QUESTIONS TO ANSWER:
A: In the news story on the EPA and the contaminated North Texas water, revise the stretch from "This story began" through "wells were alarming." so that "champagne" becomes "soda water".
B: Please carry the news story on the EPA and the contaminated North Texas water forward from its last sentence.

TEXT UNDER STUDY:
------------------------------------

HOUSTON (AP) — The U.S. Environmental Protection Agency was justified in immediately barring residents in North Texas from using water contaminated with explosive methane and cancer-causing benzene, but additional testing and work needs to be done to assess whether a risk still exists, according to an internal investigation released Tuesday.
The report by the federal agency’s Office of Inspector General concludes a yearlong probe into a case that has been mired in politics and a persistent back-and-forth between Texas and the EPA over how to oversee oil and gas drilling operations. It also left residents in the affected area either using the same water wells or paying to truck in water from other sources.
But the report’s findings could reopen the door to a case that appeared to have been closed in 2012, when the EPA settled with Range Resources, the gas driller it suspected had contaminated the water, and withdrew its emergency actions.
Now, the EPA is being asked to evaluate Range Resources’ most recent tests for quality and determine whether there are still risks to public health or of explosions due to methane gas. The report also asked the EPA to work with the Texas Railroad Commission — the state agency that oversees oil and gas operations — to mitigate any problems.
“Although EPA officials believe that current residents are not presently at risk, the overall risk faced by current and future area residents has not been determined,” the report states. “We believe that the EPA needs to implement cost-effective steps to better gauge the risk and document and disseminate its findings to affected residents.”
This story began in 2010 when Steve Lipsky, a resident of Weatherford, an upscale suburb about 65 miles west of Dallas, noticed his water bubbled like champagne. He alerted the Railroad Commission, then eventually the EPA when he felt the state was not responding quickly enough.
The EPA took its own tests, including isotopic fingerprinting designed to determine the origin of the gas and other chemicals, and decided Range Resources’ nearby drilling operations were the most logical culprit. The agency found that the gas in the water and the gas at Range’s drilling operation were nearly identical, and that the levels of contamination in the residential wells were alarming.

------------------------------------

DATASET EXCERPTS:
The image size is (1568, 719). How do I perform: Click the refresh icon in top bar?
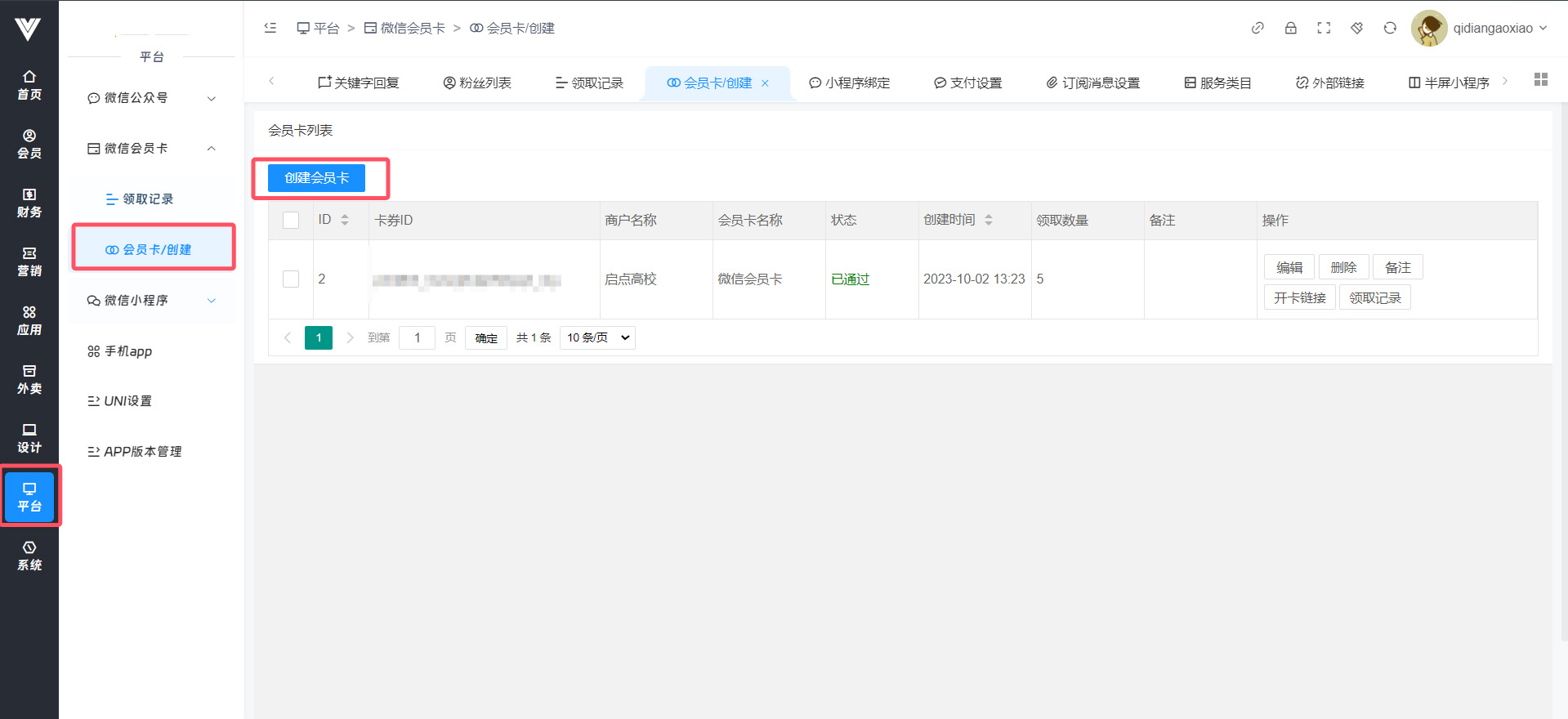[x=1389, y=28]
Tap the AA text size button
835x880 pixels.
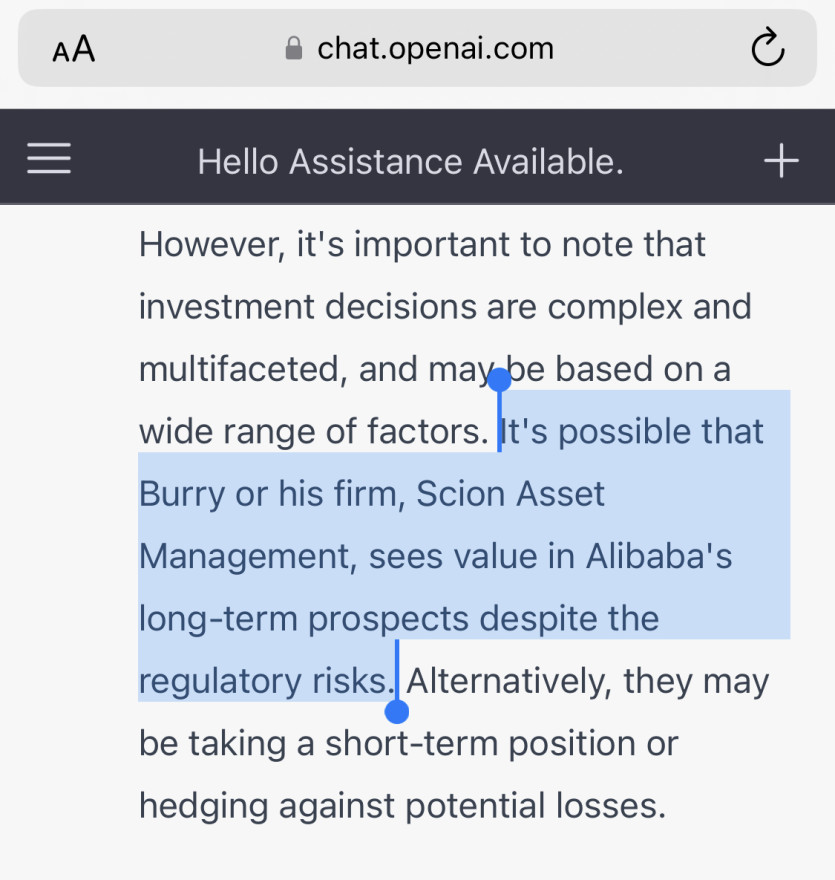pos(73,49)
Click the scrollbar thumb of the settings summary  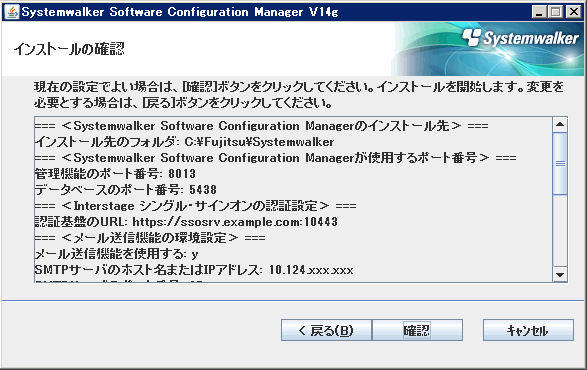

------------------------------------

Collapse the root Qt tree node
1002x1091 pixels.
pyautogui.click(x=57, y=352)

------------------------------------

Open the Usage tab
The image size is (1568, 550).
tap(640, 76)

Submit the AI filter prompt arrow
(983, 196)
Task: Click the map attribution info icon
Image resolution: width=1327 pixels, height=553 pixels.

------------------------------------

RESULTS IN ORDER:
A:
This story began in 2010 when Steve Lipsky, a resident of Weatherford, an upscale suburb about 65 miles west of Dallas, noticed his water bubbled like soda water. He alerted the Railroad Commission, then eventually the EPA when he felt the state was not responding quickly enough.
The EPA took its own tests, including isotopic fingerprinting designed to determine the origin of the gas and other chemicals, and decided Range Resources’ nearby drilling operations were the most logical culprit. The agency found that the gas in the water and the gas at Range’s drilling operation were nearly identical, and that the levels of contamination in the residential wells were alarming.

B:
It filed an emergency order in December 2010, demanding that Range Resources immediately supply the impacted families with water, determine the origin of the contamination and mitigate the problem. The agency believed that methane gas and other chemicals leaked into the aquifer through the company’s nearby hydraulic fracturing, a method to extract natural gas or oil by pumping high-pressure, chemical-laced water to crack thick layers of rock.
But the Texas Railroad Commission was doing its own investigation, and it disputed the EPA’s findings. The state agency insisted the aquifer had long been naturally contaminated with methane and that Range Resources was not to blame. The company accepted the state’s finding and disputed the EPA’s, setting the stage for a lengthy, bitter and expensive legal fight.
The sides settled in March 2012, with Range Resources agreeing to test the North Texas wells for a year and share the findings with the EPA. But the company admitted no guilt and wasn’t ordered to provide residents with another water source.
The settlement prompted Republican Texas congressmen to publicly accuse the EPA, and its Region 6 head, Al Armendariz, of going after Range Resources for no good reason and demand an investigation.
On Tuesday, Range Resources spokesman Matt Pitzarella said the company was still reviewing the inspector general’s report. But he said the company agrees with Texas’ finding that, “Range’s activities did not cause or contribute to the long-standing matter of naturally occurring methane.”
He did not immediately respond to questions about the company’s testing or the recommendation that the EPA determine the future risk to residents.
To residents who live in the area, though, Tuesday’s report is only the beginning.
“The truth has only started. This is only a piece of it,” Lipsky said, noting that he no longer uses the water from his well. Instead, he pays hundreds of dollars a month for an alternate source, but he said some of his neighbors still use the well water.
“The holding tanks in people’s garages are going to explode and I don’t care where it’s coming from, someone is going to get killed,” Lipsky said.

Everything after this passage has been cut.